TASK PROMPT
Rescale the stretch from the start of the lines through the line that contains "Optiker (56, 418)", both ends included. Give each of those lines again, multiplying only the coordinates in the answers by 0.3 and rounding them to whole numbers, with halves rounded up, and leave the pictures out.

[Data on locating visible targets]

--- BEGIN ---

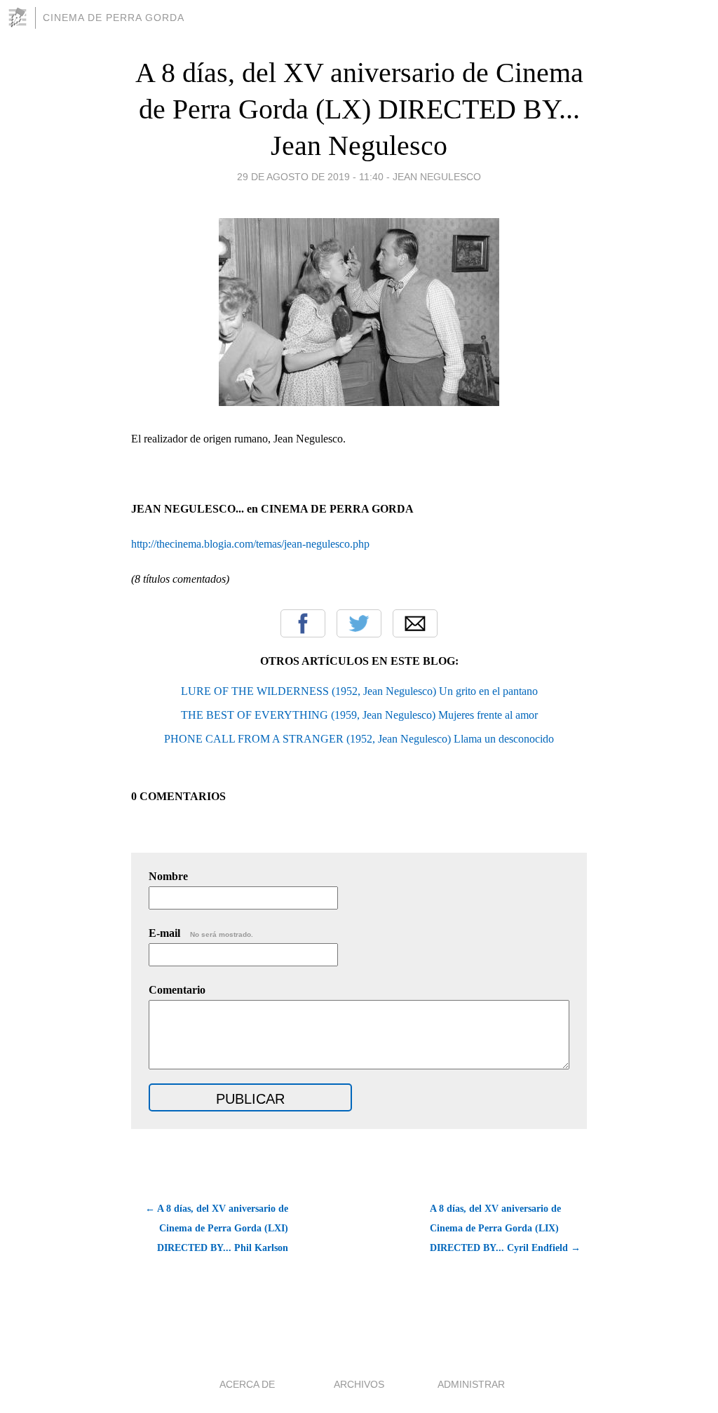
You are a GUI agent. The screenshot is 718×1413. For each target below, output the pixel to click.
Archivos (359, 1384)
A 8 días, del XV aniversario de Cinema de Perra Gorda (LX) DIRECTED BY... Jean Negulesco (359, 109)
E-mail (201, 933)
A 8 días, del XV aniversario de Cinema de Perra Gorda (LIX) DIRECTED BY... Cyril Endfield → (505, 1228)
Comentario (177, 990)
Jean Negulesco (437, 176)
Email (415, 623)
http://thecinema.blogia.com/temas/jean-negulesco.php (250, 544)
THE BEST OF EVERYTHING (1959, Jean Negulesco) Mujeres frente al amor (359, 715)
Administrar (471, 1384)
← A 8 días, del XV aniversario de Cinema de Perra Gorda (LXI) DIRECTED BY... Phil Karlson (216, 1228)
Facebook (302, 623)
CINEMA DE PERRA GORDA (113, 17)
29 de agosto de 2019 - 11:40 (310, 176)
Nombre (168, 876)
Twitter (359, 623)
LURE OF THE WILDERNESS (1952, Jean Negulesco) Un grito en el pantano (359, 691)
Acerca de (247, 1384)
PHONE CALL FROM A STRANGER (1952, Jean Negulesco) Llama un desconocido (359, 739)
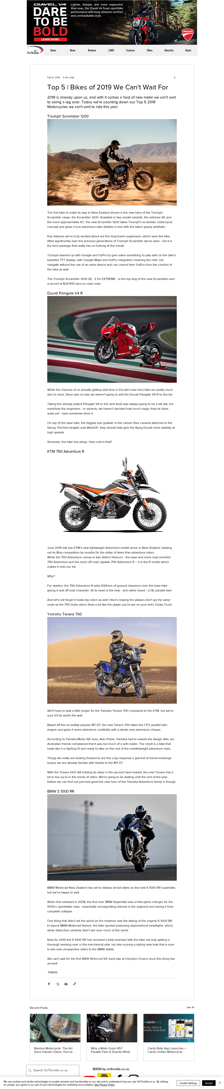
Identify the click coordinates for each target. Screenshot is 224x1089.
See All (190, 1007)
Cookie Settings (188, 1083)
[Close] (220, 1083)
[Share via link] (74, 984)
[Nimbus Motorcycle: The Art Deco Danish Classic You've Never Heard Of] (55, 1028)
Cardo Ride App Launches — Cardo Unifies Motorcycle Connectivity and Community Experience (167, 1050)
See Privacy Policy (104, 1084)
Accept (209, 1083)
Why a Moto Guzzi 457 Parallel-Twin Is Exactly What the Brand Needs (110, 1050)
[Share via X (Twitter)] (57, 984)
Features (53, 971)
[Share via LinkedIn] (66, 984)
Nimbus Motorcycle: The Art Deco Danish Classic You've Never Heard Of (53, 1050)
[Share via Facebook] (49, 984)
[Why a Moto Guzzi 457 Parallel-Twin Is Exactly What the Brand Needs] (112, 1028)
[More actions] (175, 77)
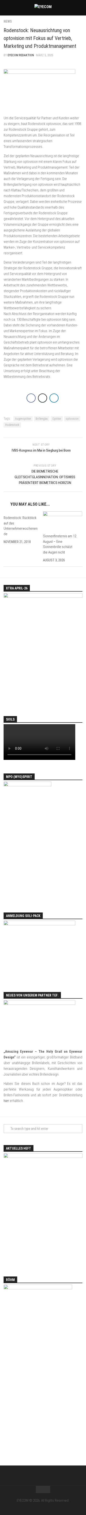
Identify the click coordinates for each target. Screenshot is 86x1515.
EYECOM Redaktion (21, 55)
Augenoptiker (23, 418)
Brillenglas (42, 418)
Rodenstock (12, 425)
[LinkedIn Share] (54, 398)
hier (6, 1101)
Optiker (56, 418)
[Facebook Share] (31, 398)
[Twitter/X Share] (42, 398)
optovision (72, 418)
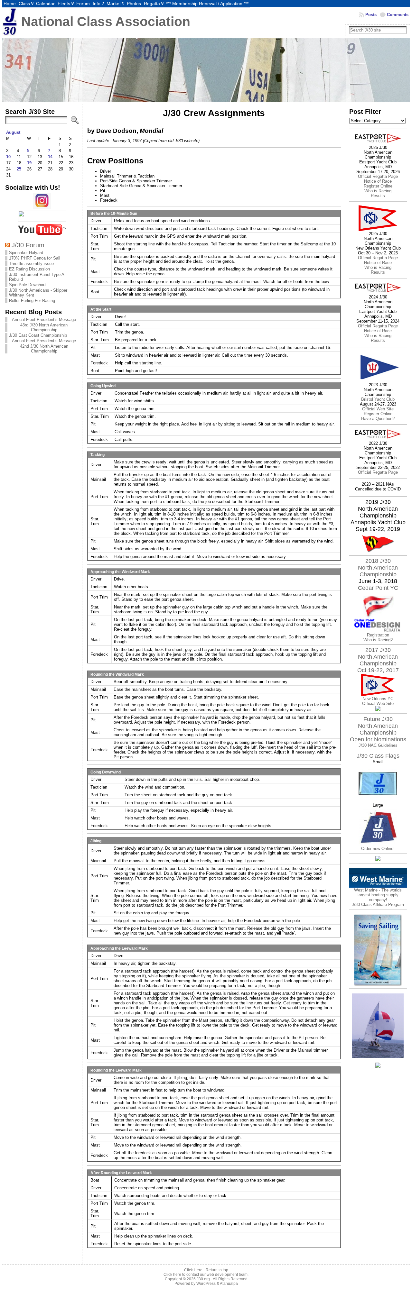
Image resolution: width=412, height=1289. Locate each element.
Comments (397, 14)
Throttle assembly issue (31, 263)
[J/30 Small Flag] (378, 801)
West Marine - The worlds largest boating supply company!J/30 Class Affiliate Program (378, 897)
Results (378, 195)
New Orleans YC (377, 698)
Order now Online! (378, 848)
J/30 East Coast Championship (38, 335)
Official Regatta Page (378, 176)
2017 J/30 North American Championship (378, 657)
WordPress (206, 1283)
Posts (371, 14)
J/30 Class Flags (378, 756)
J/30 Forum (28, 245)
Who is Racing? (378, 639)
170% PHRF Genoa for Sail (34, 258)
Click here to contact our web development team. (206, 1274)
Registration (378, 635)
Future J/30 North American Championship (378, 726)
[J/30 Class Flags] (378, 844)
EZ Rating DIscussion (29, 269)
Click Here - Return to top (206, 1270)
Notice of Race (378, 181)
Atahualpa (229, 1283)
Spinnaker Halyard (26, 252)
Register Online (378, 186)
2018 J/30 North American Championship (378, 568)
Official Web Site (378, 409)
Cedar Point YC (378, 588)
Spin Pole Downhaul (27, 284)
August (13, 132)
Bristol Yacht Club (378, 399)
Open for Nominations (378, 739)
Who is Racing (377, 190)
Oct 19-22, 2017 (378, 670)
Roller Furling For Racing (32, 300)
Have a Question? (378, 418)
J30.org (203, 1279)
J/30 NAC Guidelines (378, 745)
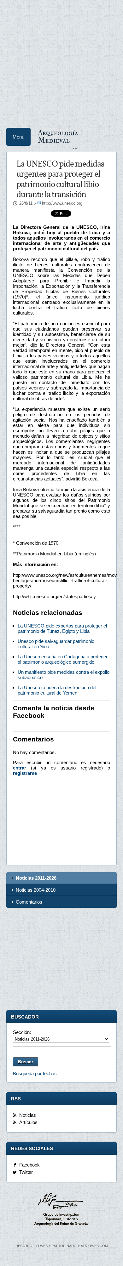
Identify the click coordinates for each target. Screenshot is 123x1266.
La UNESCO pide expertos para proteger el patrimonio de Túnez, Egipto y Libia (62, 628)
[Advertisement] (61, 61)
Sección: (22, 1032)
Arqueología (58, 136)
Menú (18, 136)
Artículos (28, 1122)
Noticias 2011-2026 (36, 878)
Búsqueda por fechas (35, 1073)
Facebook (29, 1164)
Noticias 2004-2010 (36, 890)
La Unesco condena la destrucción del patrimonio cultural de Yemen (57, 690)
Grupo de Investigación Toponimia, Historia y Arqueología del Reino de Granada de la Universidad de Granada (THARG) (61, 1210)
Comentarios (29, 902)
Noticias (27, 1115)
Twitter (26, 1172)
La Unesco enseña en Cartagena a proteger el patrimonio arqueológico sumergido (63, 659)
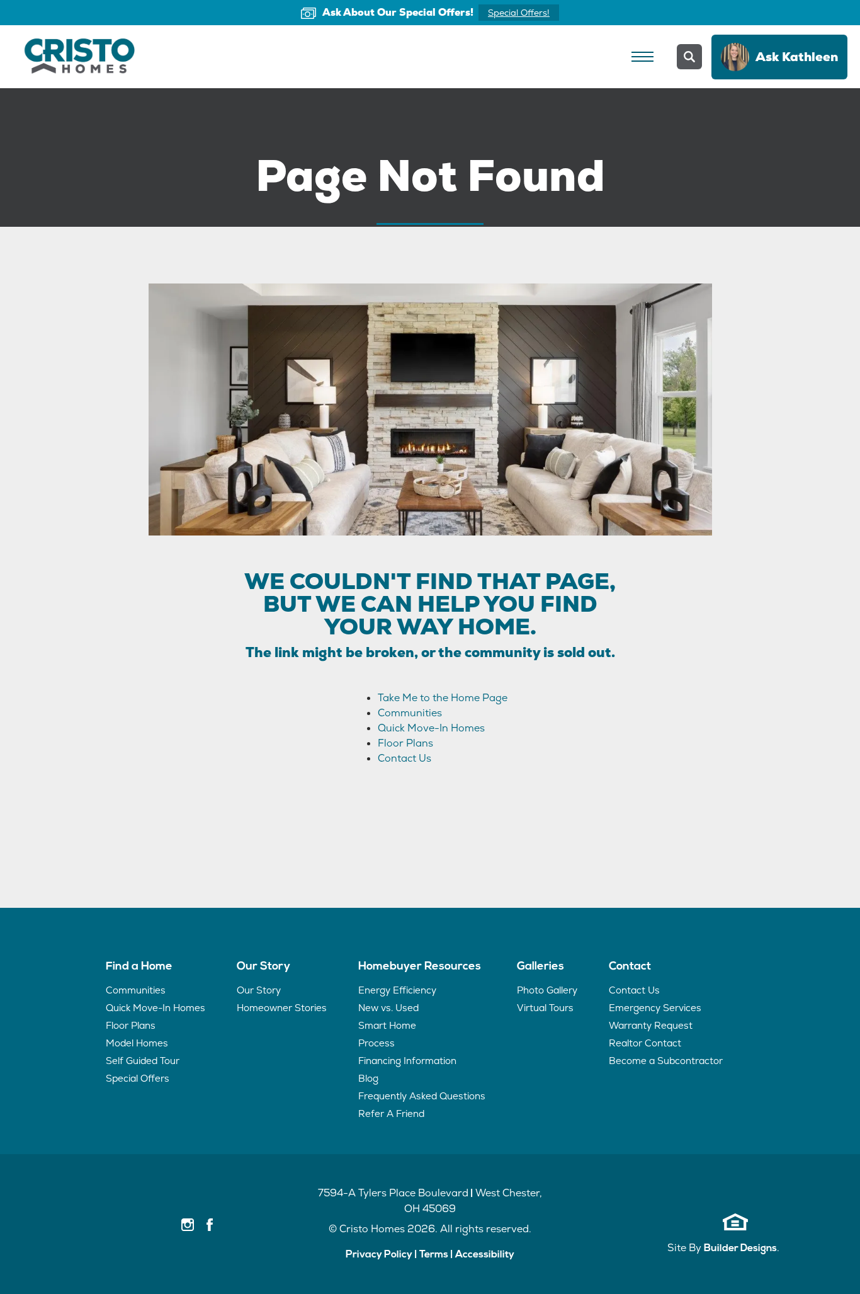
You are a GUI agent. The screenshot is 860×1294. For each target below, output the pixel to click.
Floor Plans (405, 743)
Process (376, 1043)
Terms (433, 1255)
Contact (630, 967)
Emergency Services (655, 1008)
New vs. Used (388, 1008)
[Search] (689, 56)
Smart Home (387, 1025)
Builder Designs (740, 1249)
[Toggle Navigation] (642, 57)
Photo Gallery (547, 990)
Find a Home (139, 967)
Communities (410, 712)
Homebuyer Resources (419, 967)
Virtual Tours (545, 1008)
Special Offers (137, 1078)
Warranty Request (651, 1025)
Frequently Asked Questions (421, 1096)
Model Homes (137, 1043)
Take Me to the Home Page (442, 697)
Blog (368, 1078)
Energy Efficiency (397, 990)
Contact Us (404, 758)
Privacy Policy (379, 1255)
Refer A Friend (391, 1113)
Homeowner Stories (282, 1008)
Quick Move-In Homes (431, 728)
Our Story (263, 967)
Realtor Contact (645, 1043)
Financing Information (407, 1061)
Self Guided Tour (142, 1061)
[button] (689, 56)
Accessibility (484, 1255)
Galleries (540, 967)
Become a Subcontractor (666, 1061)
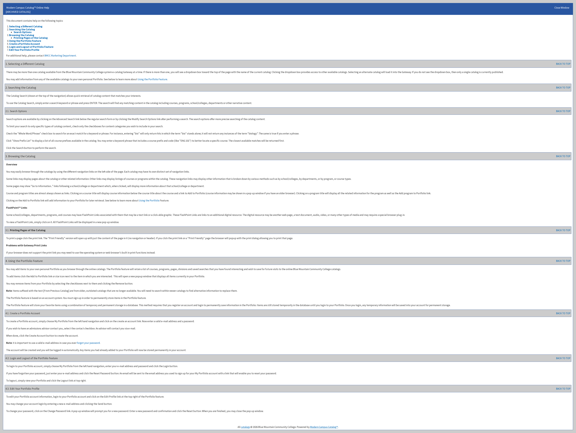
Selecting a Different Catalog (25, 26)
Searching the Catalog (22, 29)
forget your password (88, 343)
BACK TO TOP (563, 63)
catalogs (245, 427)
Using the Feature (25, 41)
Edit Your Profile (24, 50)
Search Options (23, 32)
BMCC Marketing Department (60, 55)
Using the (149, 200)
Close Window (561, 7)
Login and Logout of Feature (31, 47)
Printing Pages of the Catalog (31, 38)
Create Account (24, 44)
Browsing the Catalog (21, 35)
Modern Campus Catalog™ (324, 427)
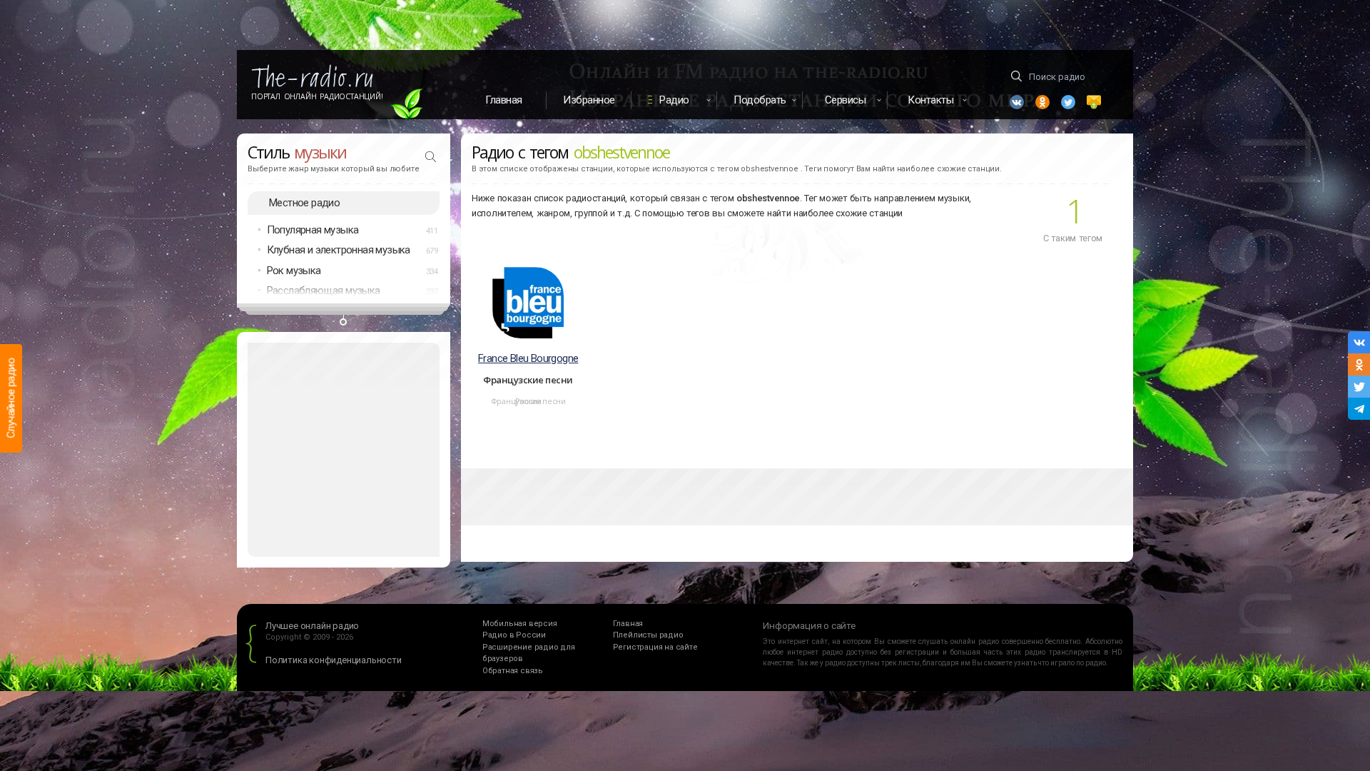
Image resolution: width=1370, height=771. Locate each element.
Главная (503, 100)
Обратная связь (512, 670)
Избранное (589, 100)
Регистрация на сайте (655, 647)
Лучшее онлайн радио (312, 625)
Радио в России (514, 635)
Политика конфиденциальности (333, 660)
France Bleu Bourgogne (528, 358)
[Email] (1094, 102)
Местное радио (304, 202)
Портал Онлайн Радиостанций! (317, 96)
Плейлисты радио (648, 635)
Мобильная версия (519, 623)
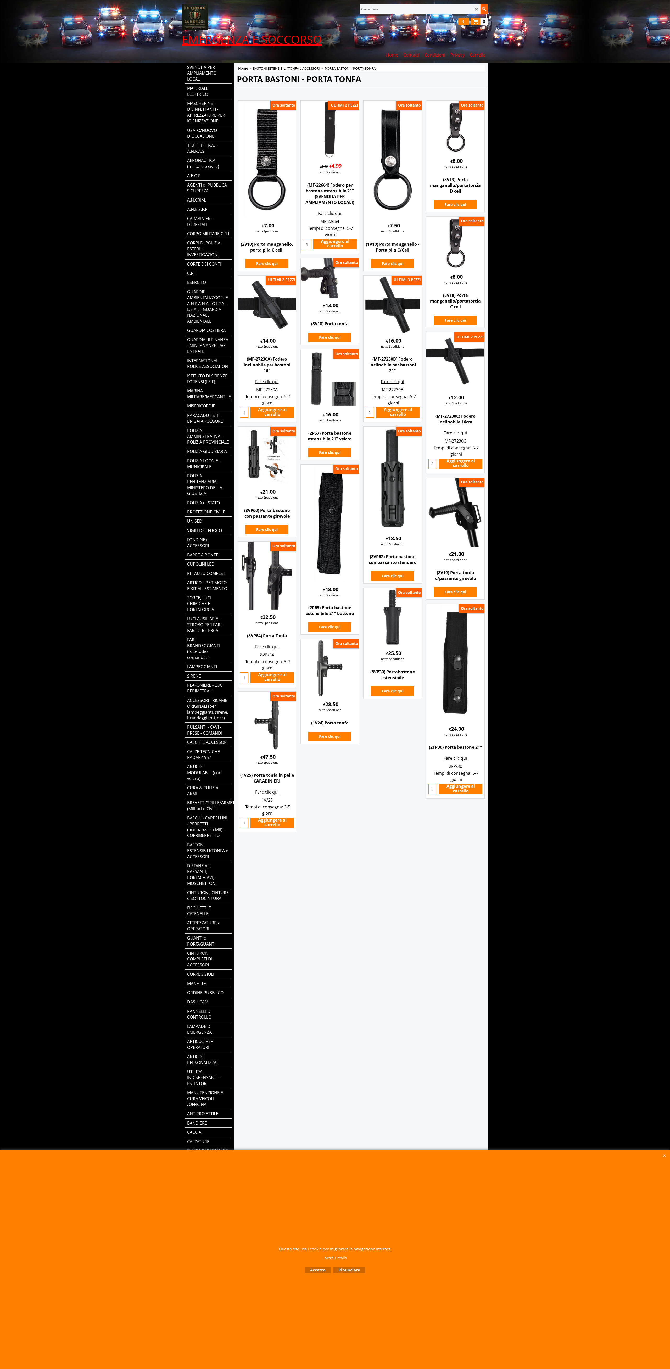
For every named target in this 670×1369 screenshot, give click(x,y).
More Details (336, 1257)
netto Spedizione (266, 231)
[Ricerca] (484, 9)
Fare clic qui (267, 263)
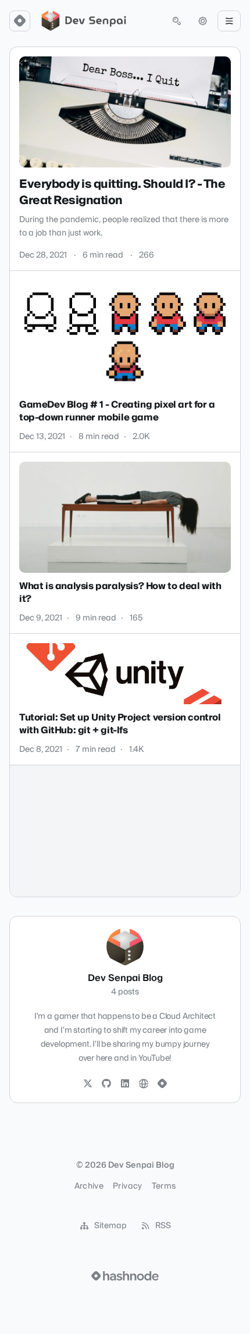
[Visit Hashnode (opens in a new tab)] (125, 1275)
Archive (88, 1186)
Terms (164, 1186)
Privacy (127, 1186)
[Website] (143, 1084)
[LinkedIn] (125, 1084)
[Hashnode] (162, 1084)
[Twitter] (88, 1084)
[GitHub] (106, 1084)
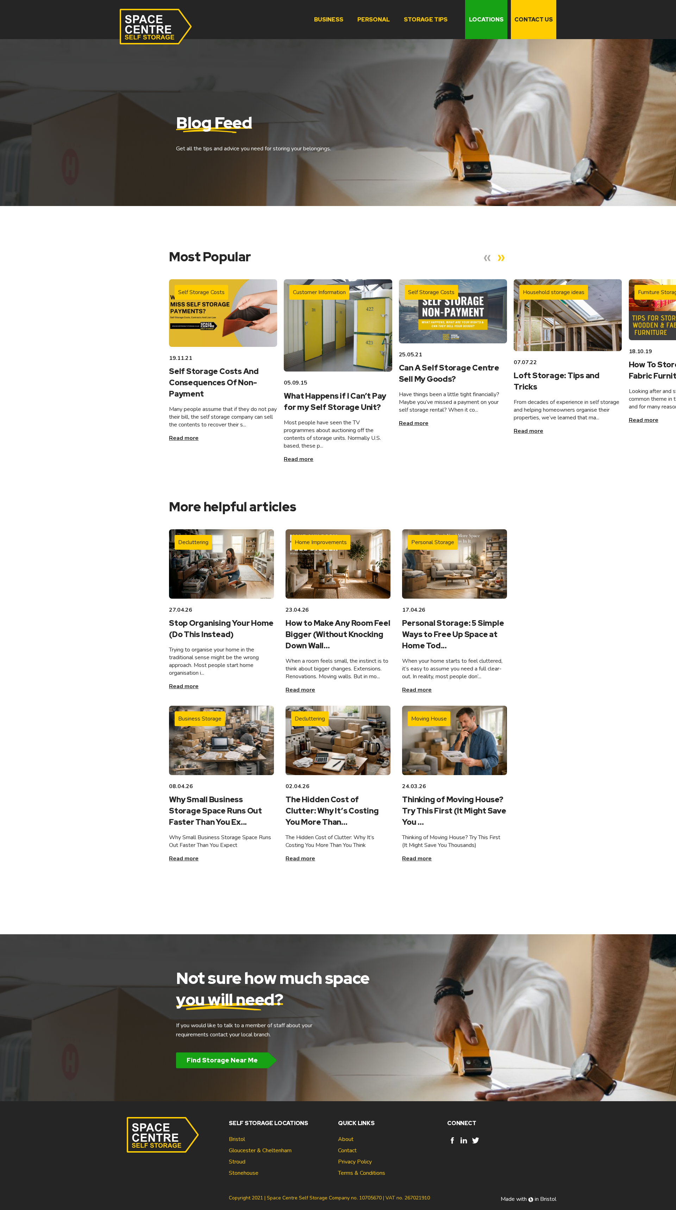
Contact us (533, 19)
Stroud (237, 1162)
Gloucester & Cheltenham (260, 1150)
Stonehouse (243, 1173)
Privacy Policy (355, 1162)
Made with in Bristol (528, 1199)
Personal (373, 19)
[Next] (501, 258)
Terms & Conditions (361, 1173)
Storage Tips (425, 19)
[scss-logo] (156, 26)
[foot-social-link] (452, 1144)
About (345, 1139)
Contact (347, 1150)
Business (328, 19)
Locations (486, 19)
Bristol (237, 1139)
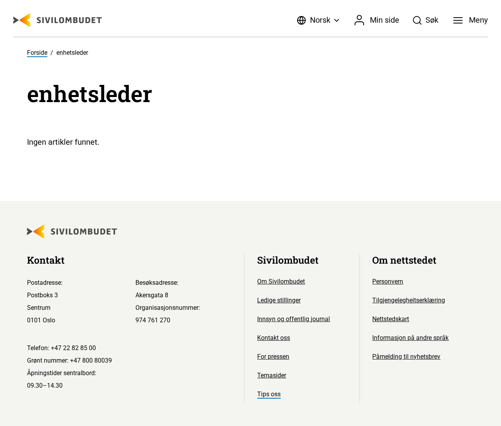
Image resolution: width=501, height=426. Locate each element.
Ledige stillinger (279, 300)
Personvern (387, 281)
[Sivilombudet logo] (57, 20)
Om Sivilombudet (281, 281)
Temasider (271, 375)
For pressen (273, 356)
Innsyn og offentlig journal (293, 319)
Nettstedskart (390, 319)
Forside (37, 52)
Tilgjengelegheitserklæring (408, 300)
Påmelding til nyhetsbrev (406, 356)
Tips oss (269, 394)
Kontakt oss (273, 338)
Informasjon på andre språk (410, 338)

--- END ---

FINAL ANSWER
You are a GUI agent. The screenshot is 718×1413. For each target below, output the pixel to click.
Archivos (108, 415)
A 8 días, del XV aniversario de Cinema de Perra Gorda (LX) DIRECTED BY... Jean Negulesco (108, 33)
E-mail (60, 280)
A 8 días, del XV aniversario de Cinema de Perra Gorda (LIX) DIRECTED BY... Cyril Endfield → (152, 368)
Comentario (53, 297)
Jean Negulesco (131, 53)
Email (125, 187)
http://thecinema.blogia.com/temas/jean-negulesco.php (75, 163)
THE BEST OF EVERYTHING (1959, Jean Negulesco) Mujeres frente al amor (108, 215)
Administrar (141, 415)
← A 8 días, del XV aniversario de Cinema de Perra Gorda (LXI) DIRECTED BY... Phil Karlson (65, 368)
Facebook (91, 187)
CINEMA DE PERRA GORDA (34, 5)
29 de agosto de 2019 - 11:40 (93, 53)
Nombre (50, 263)
Twitter (108, 187)
LURE OF THE WILDERNESS (1952, Jean Negulesco) Un grito en el pantano (108, 207)
Acerca de (74, 415)
PHONE CALL FROM A STRANGER (1952, Jean Negulesco) Llama un desconocido (108, 222)
Identify the click coordinates for each target. Screenshot is 224x1089.
See All (57, 302)
Cookie Settings (56, 325)
[Close] (66, 325)
[Share via link] (22, 295)
[Nimbus Motorcycle: The Art Deco Danish Classic You've Never Heard Of] (17, 308)
Cardo Ride App Launches — Cardo Unifies Motorcycle Connectivity and Community Experience (50, 315)
See Privacy Policy (31, 325)
Accept (63, 325)
Why a Moto Guzzi 457 Parallel-Twin Is Exactly What the Brand Needs (33, 315)
[Share via X (Twitter)] (17, 295)
Features (16, 291)
[Share via LinkedIn] (20, 295)
Nimbus Motorcycle: The Art Deco Danish Classic You've Never Heard Of (16, 315)
[Share via Facebook] (15, 295)
[Why a Moto Guzzi 457 Parallel-Twin Is Exactly What the Brand Needs] (34, 308)
[More actions] (53, 23)
Identify the click coordinates for each target. Screenshot is 86x1515.
EYECOM Redaktion (6, 17)
Augenoptiker (7, 125)
Brillenglas (13, 125)
Rodenstock (4, 128)
[LinkedIn Share] (16, 119)
hier (2, 330)
Optiker (17, 125)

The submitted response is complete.